O enredo de Cristo Recrucificado é arquetípico. O Conselho paroquial de uma aldeia grega, antes da primeira guerra mundial, a cada sete anos escolhe entre os habitantes da aldeia os atores que irão representar os personagens da paixão de Cristo. Um pastor, Manolius, foi escolhido para representar Jesus, dois de seus amigos, Michelis e Costantis serão os apóstolos João e Tiago, um aldeão irascível e malvado chamado Panayotes será Judas, a viúva alegre da aldeia será Madalena, um velho senhor de terras, chamado Ladas, avarento e invejoso, fará o papel de Caifáz e assim por diante. Por osmose ou por aquilo que os praticantes de PNL chamam de ancoragem, de repente, esses aldeões começam a revelar em seus comportamentos exatamente aquilo que eles pensam existir, de fato, nos seus personagens.
A partir desse retrato o autor começa a fazer os retratos psicológicos dos seus personagens e a moldar seus comportamentos dentro de um ambiente que envolve as questões politicas e sociais da época (começo do século XX, quando a Grécia ainda estava sob o domínio do império otomano). Questões ainda latentes e não resolvidas até hoje são postas, como o conflito de ideias entre o islamismo e o cristianismo, comunismo versus capitalismo, a função social da religião etc. O bolchevismo, que na época era uma doutrina politica que se espalhava pela Europa, é colocado como fundo de relevo para o desenvolvimento da história toda, que acaba repetindo a saga de Jesus Cristo e termina com o mesmo questionamento que é feito na ópera “Jesus Cristo Super Star”: Jesus, quem é você e o que você sacrificou?
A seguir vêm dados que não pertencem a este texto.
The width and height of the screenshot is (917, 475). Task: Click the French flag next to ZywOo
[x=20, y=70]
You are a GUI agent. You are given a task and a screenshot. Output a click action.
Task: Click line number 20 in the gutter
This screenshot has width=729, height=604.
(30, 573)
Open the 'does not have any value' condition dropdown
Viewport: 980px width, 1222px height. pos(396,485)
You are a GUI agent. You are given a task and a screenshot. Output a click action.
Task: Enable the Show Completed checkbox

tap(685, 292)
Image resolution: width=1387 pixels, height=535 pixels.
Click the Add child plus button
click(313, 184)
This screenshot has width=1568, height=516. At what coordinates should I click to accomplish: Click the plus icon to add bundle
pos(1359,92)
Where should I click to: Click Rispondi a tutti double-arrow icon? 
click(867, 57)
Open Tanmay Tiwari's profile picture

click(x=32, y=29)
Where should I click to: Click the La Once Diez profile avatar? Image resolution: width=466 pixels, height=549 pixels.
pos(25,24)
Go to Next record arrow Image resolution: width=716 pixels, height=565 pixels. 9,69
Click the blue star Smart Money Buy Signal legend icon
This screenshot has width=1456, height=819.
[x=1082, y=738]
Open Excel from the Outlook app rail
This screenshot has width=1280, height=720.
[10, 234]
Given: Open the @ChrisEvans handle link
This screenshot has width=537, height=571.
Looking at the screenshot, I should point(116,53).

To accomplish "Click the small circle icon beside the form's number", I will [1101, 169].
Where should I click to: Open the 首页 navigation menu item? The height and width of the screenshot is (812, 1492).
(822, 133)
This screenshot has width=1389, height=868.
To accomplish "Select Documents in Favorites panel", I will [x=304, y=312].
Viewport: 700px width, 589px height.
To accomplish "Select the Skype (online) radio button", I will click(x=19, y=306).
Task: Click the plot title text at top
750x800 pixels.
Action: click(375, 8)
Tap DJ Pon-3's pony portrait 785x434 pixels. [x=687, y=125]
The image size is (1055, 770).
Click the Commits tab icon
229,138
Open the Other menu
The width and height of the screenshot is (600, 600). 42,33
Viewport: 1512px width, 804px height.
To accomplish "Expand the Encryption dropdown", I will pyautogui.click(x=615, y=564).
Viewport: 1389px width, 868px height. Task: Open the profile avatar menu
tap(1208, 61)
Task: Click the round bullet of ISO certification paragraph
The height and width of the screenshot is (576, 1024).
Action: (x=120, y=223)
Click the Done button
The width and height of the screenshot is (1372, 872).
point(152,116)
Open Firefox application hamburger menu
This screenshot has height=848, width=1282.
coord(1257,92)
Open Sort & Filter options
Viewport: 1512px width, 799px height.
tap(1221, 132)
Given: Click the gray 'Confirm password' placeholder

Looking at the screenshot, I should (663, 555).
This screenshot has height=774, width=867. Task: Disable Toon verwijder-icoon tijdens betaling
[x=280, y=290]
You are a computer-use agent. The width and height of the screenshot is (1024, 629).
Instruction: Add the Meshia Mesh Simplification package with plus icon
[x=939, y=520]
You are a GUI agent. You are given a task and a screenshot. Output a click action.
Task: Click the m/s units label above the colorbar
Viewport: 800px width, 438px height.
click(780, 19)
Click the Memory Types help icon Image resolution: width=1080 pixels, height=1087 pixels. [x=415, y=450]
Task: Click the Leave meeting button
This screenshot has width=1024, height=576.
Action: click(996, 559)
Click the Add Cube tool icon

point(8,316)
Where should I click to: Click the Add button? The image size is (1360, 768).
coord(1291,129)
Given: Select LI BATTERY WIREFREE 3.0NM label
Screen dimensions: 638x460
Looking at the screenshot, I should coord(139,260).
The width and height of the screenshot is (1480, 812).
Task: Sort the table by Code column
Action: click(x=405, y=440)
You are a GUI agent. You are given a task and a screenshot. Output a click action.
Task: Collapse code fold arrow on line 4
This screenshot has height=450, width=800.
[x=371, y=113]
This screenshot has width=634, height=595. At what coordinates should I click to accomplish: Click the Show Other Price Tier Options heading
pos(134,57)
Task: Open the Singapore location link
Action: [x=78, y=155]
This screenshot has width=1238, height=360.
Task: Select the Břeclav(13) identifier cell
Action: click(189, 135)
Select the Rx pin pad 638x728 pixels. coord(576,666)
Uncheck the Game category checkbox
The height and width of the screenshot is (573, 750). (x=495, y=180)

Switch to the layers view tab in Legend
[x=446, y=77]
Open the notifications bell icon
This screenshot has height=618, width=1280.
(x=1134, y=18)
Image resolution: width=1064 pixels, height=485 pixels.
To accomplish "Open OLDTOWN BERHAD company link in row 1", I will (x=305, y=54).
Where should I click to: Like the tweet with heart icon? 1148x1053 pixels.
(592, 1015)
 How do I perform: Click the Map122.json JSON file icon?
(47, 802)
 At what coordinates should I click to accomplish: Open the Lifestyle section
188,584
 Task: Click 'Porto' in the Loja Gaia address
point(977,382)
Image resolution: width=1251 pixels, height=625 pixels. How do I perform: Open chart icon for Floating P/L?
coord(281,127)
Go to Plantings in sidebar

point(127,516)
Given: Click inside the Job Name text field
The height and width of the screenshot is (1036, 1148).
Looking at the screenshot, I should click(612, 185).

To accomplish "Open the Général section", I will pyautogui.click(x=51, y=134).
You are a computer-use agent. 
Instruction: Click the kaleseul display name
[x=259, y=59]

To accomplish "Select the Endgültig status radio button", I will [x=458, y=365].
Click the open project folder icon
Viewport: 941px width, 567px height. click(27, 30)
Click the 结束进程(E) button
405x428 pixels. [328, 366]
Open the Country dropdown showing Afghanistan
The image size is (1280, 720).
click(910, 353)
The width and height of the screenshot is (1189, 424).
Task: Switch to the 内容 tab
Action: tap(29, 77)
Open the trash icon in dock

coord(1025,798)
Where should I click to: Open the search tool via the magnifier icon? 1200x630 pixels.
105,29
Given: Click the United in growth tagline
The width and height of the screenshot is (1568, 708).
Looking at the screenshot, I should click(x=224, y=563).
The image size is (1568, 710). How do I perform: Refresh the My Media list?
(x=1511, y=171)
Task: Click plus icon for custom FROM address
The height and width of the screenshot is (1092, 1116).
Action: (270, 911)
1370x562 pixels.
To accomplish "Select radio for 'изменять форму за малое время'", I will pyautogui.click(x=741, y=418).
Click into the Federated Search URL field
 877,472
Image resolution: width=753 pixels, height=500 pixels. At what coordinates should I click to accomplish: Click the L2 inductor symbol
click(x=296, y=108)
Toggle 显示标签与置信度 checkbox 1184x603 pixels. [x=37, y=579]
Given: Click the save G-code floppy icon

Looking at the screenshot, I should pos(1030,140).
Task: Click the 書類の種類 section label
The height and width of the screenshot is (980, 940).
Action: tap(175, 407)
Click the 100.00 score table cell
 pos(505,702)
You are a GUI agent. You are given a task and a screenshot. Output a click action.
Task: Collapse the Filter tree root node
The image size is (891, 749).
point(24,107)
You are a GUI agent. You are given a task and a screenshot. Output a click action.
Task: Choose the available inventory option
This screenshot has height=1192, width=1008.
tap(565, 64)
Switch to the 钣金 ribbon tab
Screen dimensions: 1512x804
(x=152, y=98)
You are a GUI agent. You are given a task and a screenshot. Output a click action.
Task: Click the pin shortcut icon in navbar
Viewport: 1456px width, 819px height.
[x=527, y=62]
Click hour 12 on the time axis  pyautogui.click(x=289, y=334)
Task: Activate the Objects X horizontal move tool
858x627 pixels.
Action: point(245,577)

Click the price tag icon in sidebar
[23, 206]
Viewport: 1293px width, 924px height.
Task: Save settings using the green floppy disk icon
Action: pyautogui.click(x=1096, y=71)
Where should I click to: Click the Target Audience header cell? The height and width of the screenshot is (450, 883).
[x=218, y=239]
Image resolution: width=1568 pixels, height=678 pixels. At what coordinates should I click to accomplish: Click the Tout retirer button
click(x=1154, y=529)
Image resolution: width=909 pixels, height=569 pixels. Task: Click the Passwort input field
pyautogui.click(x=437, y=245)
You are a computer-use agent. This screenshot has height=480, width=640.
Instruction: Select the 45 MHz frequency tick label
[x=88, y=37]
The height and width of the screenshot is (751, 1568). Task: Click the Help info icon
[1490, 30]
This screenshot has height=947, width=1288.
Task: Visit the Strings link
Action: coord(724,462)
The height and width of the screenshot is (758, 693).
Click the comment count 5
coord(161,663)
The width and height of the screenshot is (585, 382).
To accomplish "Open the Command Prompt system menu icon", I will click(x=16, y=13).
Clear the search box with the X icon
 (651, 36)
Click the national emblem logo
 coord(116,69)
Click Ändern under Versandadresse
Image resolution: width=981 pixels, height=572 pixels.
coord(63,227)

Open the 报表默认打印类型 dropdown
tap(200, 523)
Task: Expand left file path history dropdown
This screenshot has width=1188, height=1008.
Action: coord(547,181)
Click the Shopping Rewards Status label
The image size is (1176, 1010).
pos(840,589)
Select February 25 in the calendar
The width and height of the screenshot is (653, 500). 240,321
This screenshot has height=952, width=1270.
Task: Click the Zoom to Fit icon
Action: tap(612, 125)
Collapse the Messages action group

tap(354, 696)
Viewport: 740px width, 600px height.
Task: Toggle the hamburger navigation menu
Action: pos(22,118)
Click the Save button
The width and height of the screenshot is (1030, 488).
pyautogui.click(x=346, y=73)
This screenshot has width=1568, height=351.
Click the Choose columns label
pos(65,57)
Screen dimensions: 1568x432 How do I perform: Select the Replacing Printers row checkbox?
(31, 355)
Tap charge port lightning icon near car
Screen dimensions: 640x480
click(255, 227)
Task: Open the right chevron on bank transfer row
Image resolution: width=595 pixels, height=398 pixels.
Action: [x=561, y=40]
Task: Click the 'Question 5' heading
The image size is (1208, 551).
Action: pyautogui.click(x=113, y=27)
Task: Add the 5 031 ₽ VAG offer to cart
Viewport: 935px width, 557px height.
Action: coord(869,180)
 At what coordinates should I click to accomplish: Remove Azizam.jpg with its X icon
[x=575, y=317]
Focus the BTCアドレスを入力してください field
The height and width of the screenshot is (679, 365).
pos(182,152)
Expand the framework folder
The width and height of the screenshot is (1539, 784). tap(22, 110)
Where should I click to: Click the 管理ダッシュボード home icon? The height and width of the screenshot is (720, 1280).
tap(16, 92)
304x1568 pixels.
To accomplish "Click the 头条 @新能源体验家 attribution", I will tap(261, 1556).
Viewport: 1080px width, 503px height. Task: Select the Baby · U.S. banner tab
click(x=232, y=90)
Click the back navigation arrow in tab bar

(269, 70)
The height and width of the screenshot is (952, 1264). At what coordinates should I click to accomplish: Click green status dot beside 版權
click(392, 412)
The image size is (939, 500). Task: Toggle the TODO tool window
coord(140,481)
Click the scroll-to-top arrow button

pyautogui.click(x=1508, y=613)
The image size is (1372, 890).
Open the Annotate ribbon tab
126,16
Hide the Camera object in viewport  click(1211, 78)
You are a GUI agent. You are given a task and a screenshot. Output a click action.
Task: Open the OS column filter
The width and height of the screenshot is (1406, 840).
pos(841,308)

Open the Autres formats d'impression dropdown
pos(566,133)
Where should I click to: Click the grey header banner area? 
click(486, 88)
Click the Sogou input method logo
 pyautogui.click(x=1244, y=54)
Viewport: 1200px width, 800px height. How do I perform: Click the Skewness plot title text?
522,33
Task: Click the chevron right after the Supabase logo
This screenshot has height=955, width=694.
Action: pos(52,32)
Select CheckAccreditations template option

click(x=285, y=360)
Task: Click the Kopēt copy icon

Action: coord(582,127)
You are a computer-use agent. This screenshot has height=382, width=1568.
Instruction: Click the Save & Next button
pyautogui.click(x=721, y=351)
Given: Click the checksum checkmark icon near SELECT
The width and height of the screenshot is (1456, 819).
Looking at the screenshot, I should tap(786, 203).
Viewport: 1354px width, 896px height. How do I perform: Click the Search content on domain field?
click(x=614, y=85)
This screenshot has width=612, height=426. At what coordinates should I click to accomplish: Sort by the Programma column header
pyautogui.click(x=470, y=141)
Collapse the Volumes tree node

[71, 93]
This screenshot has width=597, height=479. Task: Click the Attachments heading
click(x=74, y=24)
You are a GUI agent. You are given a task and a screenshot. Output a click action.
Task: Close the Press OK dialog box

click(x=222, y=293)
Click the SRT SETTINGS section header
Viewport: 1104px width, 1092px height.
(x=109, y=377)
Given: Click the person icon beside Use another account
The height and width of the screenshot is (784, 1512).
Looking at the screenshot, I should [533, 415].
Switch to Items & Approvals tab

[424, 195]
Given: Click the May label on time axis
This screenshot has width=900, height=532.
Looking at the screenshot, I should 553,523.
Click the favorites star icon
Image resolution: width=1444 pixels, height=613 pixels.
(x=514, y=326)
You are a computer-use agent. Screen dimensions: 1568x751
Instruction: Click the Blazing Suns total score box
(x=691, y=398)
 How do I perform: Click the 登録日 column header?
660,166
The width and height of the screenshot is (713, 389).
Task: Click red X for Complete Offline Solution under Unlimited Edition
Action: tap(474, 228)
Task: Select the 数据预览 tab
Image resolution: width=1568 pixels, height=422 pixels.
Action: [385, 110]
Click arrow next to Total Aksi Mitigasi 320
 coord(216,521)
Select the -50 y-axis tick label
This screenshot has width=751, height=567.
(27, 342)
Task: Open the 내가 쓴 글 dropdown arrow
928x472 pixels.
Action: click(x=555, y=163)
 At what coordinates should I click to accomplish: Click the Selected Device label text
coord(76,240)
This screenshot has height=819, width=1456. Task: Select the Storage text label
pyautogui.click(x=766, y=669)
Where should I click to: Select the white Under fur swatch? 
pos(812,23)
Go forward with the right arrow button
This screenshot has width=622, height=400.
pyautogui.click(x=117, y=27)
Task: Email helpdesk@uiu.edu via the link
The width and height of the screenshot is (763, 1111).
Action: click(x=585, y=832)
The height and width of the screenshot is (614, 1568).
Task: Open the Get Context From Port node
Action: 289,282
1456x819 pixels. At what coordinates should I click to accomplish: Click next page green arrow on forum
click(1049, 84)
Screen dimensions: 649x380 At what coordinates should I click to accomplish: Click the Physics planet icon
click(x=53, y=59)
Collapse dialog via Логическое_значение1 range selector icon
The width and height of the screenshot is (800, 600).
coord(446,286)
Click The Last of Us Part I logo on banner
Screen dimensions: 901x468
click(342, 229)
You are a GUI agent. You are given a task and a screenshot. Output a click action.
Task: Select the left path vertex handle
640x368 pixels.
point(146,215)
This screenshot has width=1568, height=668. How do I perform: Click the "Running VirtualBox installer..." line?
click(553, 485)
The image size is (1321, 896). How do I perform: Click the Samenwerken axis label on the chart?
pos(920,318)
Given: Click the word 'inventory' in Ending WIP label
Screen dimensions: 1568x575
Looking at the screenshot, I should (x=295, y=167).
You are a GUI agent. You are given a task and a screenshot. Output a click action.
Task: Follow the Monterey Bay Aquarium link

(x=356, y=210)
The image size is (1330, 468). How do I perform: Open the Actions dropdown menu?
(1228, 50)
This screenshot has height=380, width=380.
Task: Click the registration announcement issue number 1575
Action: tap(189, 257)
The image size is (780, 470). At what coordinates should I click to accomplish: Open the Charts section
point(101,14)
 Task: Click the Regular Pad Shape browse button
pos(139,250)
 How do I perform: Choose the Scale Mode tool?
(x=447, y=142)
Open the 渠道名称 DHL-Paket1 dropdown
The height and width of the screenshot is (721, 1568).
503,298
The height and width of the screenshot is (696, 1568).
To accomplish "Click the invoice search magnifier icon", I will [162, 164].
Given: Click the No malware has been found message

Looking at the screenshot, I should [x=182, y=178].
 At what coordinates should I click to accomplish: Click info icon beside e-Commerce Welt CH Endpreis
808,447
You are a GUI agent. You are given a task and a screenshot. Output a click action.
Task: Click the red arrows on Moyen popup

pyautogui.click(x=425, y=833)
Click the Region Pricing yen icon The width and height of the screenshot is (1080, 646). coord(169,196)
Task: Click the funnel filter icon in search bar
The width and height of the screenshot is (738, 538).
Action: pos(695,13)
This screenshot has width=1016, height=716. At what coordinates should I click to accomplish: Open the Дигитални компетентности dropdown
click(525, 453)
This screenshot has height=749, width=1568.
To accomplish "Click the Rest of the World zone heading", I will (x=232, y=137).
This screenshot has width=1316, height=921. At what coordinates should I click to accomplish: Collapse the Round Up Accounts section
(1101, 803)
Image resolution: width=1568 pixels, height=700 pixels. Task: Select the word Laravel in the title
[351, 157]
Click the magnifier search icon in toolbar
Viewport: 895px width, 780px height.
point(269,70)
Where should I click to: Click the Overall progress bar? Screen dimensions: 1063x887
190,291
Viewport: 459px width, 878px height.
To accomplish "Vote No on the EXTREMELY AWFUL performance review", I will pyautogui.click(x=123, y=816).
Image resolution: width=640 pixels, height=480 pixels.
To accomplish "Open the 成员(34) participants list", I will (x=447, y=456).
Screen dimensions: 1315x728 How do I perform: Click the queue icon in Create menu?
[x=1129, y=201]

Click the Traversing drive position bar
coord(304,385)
No centro do enredo está envolvida uma questão que nunca foi resolvida a contento pela teologia do cristianismo: qual era realmente a missão de Jesus? Era política, representada pela libertação do povo de Israel do domínio estrangeiro ou simplesmente religiosa ( devolver a religião judaica á sua primitiva pureza, quando ela ainda não havia sido contaminada pelos doutrinadores)? Esse também é o conflito do personagem Manólios.
Esse conflito é patente no enredo da história. O autor o coloca na moldura da época evocando a grandeza da antiga tradição grega contra a modernidade representada pela dominação turca. Uma reedição do conflito judeus versus romanos. Licrovrissi, a aldeia onde a história se passa é uma aldeia rica. Seus habitantes vivem bem, o agá, espécie de prefeito turco, não incomoda muito desde que os tributos sejam pagos, os ricos proprietários de terras, o padre, o mestre escola, são as pessoas mais importantes do lugar. Os servos e os camponeses tem o suficiente para viver e tudo está bem. Até que uma onda de imigrantes que foram expulsos de suas terras chega a Licrovrissi. Guiados por um padre do tipo franciscano (desapegado dos bens materiais) a horda faminta e maltrapilha é hostilizada e expulsa pela população de Licrovrissi e acaba se fixando nas cavernas próximas á aldeia. A partir dai gera-se um novo conflito entre o padre egoísta e mesquinho da aldeia e o padre desapegado e virtuoso que guia o grupo dos sem-teto. Estabelece-se aí o conflito entre os que tem e os que não têm, o qual irá dividir os habitantes da aldeia.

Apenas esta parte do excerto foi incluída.